About this task
In which lines of the data does the string "computer" appear? Copy every one.

━━ The data

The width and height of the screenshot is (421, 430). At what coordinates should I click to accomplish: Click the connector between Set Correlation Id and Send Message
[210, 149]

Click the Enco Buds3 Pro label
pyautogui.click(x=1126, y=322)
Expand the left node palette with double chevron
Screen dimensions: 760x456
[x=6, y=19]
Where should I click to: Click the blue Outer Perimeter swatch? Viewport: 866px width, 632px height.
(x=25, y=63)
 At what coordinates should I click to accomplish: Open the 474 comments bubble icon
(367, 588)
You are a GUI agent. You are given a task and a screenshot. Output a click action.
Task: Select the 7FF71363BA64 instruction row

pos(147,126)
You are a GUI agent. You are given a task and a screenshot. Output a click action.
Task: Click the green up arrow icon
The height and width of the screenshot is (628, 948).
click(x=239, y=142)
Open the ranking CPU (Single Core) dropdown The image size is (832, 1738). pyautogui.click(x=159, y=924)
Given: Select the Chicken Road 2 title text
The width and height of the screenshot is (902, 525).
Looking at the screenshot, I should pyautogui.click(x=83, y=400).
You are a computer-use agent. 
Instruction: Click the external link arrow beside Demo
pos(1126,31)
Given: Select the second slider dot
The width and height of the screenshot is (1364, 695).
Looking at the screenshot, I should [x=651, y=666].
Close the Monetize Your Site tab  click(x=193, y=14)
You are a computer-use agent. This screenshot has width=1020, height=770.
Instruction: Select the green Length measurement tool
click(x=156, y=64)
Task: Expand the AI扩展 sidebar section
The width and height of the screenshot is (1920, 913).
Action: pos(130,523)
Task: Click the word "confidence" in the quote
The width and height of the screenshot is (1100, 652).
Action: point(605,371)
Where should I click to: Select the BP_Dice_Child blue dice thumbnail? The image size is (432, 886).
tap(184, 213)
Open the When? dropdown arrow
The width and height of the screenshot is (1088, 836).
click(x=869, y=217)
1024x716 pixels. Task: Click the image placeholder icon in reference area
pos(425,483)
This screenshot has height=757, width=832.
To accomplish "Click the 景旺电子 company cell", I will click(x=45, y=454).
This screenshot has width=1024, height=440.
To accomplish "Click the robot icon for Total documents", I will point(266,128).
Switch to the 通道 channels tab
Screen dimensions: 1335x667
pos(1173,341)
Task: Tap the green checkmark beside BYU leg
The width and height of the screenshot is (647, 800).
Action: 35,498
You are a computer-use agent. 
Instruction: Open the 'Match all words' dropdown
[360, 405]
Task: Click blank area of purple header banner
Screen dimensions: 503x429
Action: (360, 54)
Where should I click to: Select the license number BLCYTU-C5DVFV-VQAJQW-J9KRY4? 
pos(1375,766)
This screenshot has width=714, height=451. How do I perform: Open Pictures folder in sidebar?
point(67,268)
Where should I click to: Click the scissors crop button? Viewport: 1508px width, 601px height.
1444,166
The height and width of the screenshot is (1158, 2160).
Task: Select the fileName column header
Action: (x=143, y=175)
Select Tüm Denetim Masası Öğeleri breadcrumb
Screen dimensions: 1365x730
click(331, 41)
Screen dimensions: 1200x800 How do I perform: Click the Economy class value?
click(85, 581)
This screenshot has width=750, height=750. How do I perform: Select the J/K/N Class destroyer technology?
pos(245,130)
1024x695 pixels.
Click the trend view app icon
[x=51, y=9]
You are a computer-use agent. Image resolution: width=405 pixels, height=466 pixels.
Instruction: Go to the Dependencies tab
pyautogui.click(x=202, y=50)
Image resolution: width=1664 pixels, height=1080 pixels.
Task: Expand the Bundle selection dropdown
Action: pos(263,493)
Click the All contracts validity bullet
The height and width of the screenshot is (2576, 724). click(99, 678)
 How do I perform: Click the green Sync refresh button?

━━━━

Exercise solution
You are a computer-use agent. 
You are a computer-use agent. This screenshot has width=1020, height=770.
You are a computer-use agent. 
You are a computer-use agent. Image resolution: width=405 pixels, height=466 pixels.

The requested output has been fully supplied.